=== TEXT PROVIDED ===
A Greek tragedy and the mines of Moria



They arose at a reasonable time and headed for the archaeology park about twenty minutes walk from the town (having bought another map and consumed breakfast). A section of the park, right next to the athletics track, was a Greek amphitheatre. Set in well-kept grounds, the theatre lay in front of them. A cosy well-preserved theatre dug from the rock arose from the stage, with steps rising up onto a hill. At the top of the hill, small caves and a natural spring provided the backdrop. An excellent place to visit, though not quite on the scale of the Coliseum, more a second division kind of ground.

Around the theatre, the Greeks must have had an incredible view of the Naxos sea. Unfortunately nowadays, the view was now interrupted by high modern buildings which formed the town of Syracuse. Near the theatre there was a huge cave whose entrance was in the shape of an ear, the mines of Moria (Once again read Lord of the Rings for reference). Legend has it that people were imprisoned here by a goddess. The entrance was vast and the acoustics were incredible. Inside it was pitch black except for a very small gap at the top of the sheer face where the goddess used to listen to her prisoners. Two women were singing in harmony which the cave transformed into an orchestral chant. A must visit in Syracuse.

Unfortunately the other caves were closed. The roman ruins and church were also not open to the public due to reconstruction work. They headed for some more catacombs which much to Martin’s pleasure were also off limits. The huge cathedral shaped like a wigwam was open however, and was very similar to the one in Liverpool. Sanctuary Madonna della Lacrime is a huge concrete cone church built as a result of a mass-produced Madonna statue that cried in 1954. It occupies a vast area but could not have impressed the Lord like the churches of old. Syracuse’s new town is really just a mishmash of 1960’s monstrosities and the occasional ruin here and there.

=== INFORMATION SUPPLIED ===
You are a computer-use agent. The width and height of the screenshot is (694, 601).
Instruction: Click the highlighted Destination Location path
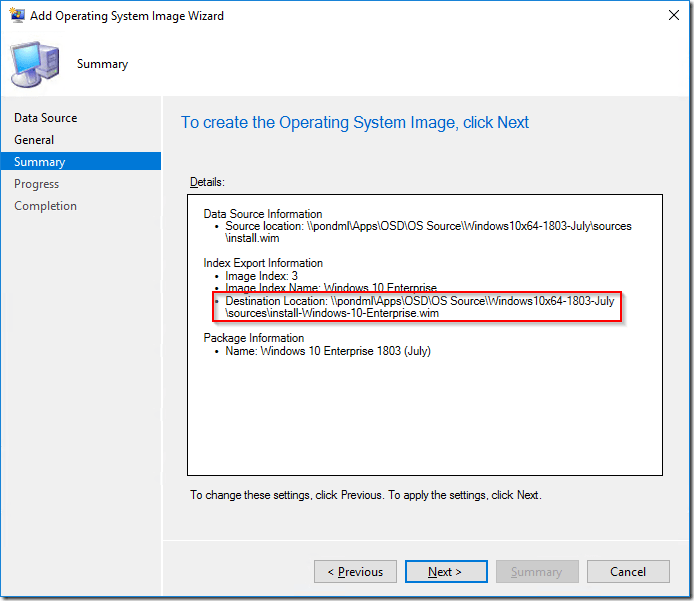click(420, 306)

=== WRITTEN EXERCISE ===
Continue the Syracuse travel account above from its final sentence, keeping its tone and third-person narration.

=== ANSWER TO THE EXERCISE ===
They headed back to Ortygia where they found a superb internet place where they burned a cd of the first lot of photos (4 euros) and then downloaded them to a photo site on the net so all their friends could access them. And it worked! (the marvel of technology). After the wonders of the internet, it was time to check the wonders of washing machine as it was high time, their socks were becoming mini bio-parks. After the washing they headed back to the same restaurant where Maya had a tomato based starter, whereas Martin had the same as the day before.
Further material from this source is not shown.